» Problem statement: Can you output the records below exactly as they are written?

» Given records:
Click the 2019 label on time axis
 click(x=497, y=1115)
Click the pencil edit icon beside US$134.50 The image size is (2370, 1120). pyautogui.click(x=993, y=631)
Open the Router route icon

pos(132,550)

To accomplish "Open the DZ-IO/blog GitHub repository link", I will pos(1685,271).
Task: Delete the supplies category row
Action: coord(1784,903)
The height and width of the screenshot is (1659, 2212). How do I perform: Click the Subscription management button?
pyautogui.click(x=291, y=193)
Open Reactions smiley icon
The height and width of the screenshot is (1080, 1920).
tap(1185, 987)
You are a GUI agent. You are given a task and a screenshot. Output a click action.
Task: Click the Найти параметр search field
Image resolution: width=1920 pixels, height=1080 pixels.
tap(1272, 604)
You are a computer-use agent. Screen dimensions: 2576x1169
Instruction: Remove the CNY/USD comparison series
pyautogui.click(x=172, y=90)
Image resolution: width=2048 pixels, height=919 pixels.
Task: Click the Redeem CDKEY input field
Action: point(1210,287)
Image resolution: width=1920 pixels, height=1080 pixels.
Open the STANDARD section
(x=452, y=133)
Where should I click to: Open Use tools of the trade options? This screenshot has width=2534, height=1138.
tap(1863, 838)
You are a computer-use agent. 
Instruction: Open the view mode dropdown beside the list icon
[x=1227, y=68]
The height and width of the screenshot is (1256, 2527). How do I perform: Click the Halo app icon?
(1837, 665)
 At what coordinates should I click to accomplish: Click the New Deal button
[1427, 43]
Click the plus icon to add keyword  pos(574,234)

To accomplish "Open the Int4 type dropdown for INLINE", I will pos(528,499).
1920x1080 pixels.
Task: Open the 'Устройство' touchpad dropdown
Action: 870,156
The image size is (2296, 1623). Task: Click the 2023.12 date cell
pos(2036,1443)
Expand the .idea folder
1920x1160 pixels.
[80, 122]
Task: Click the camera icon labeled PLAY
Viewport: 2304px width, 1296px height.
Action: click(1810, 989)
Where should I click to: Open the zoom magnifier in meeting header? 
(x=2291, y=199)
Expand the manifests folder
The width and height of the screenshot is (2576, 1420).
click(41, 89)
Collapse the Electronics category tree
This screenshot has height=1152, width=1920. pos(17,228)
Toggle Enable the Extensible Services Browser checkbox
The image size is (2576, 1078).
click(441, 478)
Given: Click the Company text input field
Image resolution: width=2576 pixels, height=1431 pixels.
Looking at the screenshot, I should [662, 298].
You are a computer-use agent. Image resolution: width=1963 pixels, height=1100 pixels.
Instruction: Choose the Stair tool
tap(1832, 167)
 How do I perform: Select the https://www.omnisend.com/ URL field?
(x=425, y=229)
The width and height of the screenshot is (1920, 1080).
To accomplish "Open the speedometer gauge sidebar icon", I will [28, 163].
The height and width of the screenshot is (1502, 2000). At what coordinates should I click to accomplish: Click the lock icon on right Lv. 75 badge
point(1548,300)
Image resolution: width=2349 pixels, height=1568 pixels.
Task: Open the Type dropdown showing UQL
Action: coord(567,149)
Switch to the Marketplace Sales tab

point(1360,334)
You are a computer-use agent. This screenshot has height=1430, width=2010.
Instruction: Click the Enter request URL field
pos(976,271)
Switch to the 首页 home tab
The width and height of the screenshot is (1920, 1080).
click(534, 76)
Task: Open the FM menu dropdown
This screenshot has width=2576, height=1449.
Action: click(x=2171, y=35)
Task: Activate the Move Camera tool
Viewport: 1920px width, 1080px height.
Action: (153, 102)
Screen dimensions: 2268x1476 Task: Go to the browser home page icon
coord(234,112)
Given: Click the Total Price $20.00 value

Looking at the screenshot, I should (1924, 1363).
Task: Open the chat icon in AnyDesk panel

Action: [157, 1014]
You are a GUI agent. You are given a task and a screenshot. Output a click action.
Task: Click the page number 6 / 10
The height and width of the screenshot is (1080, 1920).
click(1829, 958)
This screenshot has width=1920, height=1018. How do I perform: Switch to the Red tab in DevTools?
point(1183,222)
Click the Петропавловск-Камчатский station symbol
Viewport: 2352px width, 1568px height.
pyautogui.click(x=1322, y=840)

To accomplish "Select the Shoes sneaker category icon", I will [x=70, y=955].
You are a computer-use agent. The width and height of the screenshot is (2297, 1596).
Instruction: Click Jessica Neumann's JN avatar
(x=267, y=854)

» Answer to the exercise:
Click the 2019 label on time axis
 click(x=497, y=1115)
Click the pencil edit icon beside US$134.50 The image size is (2370, 1120). pyautogui.click(x=993, y=631)
Open the Router route icon

pos(132,550)

To accomplish "Open the DZ-IO/blog GitHub repository link", I will pos(1685,271).
Task: Delete the supplies category row
Action: coord(1784,903)
The height and width of the screenshot is (1659, 2212). How do I perform: Click the Subscription management button?
pyautogui.click(x=291, y=193)
Open Reactions smiley icon
The height and width of the screenshot is (1080, 1920).
tap(1185, 987)
You are a GUI agent. You are given a task and a screenshot. Output a click action.
Task: Click the Найти параметр search field
Image resolution: width=1920 pixels, height=1080 pixels.
tap(1272, 604)
You are a computer-use agent. Screen dimensions: 2576x1169
Instruction: Remove the CNY/USD comparison series
pyautogui.click(x=172, y=90)
Image resolution: width=2048 pixels, height=919 pixels.
Task: Click the Redeem CDKEY input field
Action: point(1210,287)
Image resolution: width=1920 pixels, height=1080 pixels.
Open the STANDARD section
(x=452, y=133)
Where should I click to: Open Use tools of the trade options? This screenshot has width=2534, height=1138.
tap(1863, 838)
You are a computer-use agent. 
Instruction: Open the view mode dropdown beside the list icon
[x=1227, y=68]
The height and width of the screenshot is (1256, 2527). How do I perform: Click the Halo app icon?
(1837, 665)
 At what coordinates should I click to accomplish: Click the New Deal button
[1427, 43]
Click the plus icon to add keyword  pos(574,234)

To accomplish "Open the Int4 type dropdown for INLINE", I will pos(528,499).
1920x1080 pixels.
Task: Open the 'Устройство' touchpad dropdown
Action: 870,156
The image size is (2296, 1623). Task: Click the 2023.12 date cell
pos(2036,1443)
Expand the .idea folder
1920x1160 pixels.
[80, 122]
Task: Click the camera icon labeled PLAY
Viewport: 2304px width, 1296px height.
Action: click(1810, 989)
Where should I click to: Open the zoom magnifier in meeting header? 
(x=2291, y=199)
Expand the manifests folder
The width and height of the screenshot is (2576, 1420).
click(41, 89)
Collapse the Electronics category tree
This screenshot has height=1152, width=1920. pos(17,228)
Toggle Enable the Extensible Services Browser checkbox
The image size is (2576, 1078).
click(441, 478)
Given: Click the Company text input field
Image resolution: width=2576 pixels, height=1431 pixels.
Looking at the screenshot, I should [662, 298].
You are a computer-use agent. Image resolution: width=1963 pixels, height=1100 pixels.
Instruction: Choose the Stair tool
tap(1832, 167)
 How do I perform: Select the https://www.omnisend.com/ URL field?
(x=425, y=229)
The width and height of the screenshot is (1920, 1080).
To accomplish "Open the speedometer gauge sidebar icon", I will [28, 163].
The height and width of the screenshot is (1502, 2000). At what coordinates should I click to accomplish: Click the lock icon on right Lv. 75 badge
point(1548,300)
Image resolution: width=2349 pixels, height=1568 pixels.
Task: Open the Type dropdown showing UQL
Action: coord(567,149)
Switch to the Marketplace Sales tab

point(1360,334)
You are a computer-use agent. This screenshot has height=1430, width=2010.
Instruction: Click the Enter request URL field
pos(976,271)
Switch to the 首页 home tab
The width and height of the screenshot is (1920, 1080).
click(534, 76)
Task: Open the FM menu dropdown
This screenshot has width=2576, height=1449.
Action: click(x=2171, y=35)
Task: Activate the Move Camera tool
Viewport: 1920px width, 1080px height.
Action: (153, 102)
Screen dimensions: 2268x1476 Task: Go to the browser home page icon
coord(234,112)
Given: Click the Total Price $20.00 value

Looking at the screenshot, I should (1924, 1363).
Task: Open the chat icon in AnyDesk panel

Action: [157, 1014]
You are a GUI agent. You are given a task and a screenshot. Output a click action.
Task: Click the page number 6 / 10
The height and width of the screenshot is (1080, 1920).
click(1829, 958)
This screenshot has width=1920, height=1018. How do I perform: Switch to the Red tab in DevTools?
point(1183,222)
Click the Петропавловск-Камчатский station symbol
Viewport: 2352px width, 1568px height.
pyautogui.click(x=1322, y=840)

To accomplish "Select the Shoes sneaker category icon", I will [x=70, y=955].
You are a computer-use agent. The width and height of the screenshot is (2297, 1596).
Instruction: Click Jessica Neumann's JN avatar
(x=267, y=854)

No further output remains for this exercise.